Seymour:
Fans Want More 'Quinn,' CBS Doesn't
(Tuesday, February 10 01:50 PM)
By Daniel Fienberg
LOS ANGELES (Zap2it.com)
- The Coalition to Save Dr. Quinn may not pelt CBS with angry letters or e-mails
anymore, but that doesn't mean that fans of "Dr. Quinn, Medicine Woman"
aren't still out there, nearly six years after the drama's cancellation.
For a long-deceased show about a frontier woman, "Dr. Quinn" still
has a remarkably strong Internet following, loyal viewers anxious to at least
get the show back into syndication or, in a perfect world, to get new episodes
back on the air. That clamoring regularly reaches series star Jane Seymour.
"I hear it every day," she admits. "Every time I see [CBS Chairman]
Leslie Moonves, he looks at me as if to say, 'Can you please tell these people
to stop bugging me?' They just don't want to make anymore 'Dr. Quinns.' I'm
very happy to make more 'Dr.
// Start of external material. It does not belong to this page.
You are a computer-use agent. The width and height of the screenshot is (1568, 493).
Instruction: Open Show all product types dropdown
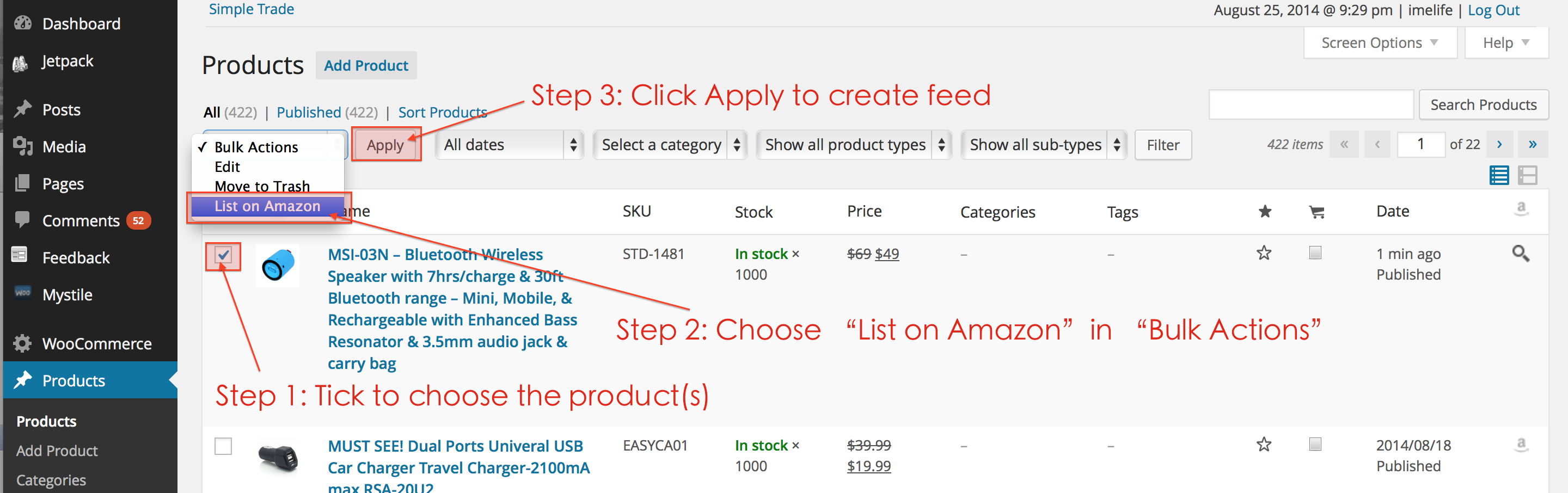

Quinns.' I love that show and I'm very proud of
it. [Co-star] Joe Lando and I are very close friends and we've both said the
minute they ask us, we'd definitely go back and do it."
Seymour is pleased that the series, which earned 19 Emmy nominations (and wins for cinematography and hair styling) in its run, has been able to find a new audience of DVD. However, a certain bitterness comes into her voice when discussing CBS' decision to abandon the show.
"They wanted to get a different demographic," she sighs. "Their feeling was that the people watching 'Dr. Quinn' were too old to go out and decide what kind of toothpaste they wanted ... which car they were going to drive. They specifically wanted to target young males aged 25. That's their choice. They're looking for advertising dollars and I guess those people, they pay more."
While the network initially envisioned a series of possible "Dr. Quinn" telefilms, only two original movies have aired. As the current regime attempts to shift further and further from the Tiffany Network's reputation as the silver-haired home of shows like "Diagnosis Murder" and "Touched by an Angel," CBS may also be holding future "Dr. Quinn" projects in limbo.
"A lot of people would like to make 'Dr. Quinn,' but they can't because it's owned by CBS, so CBS can basically stop anybody else from making it," Seymour says.
Viewers desperate for a fix of the actress behind the medicine woman can see Seymour on NBC's "Law & Order: Special Victims Unit" on Tuesday, Feb. 10 at 10 p.m. ET.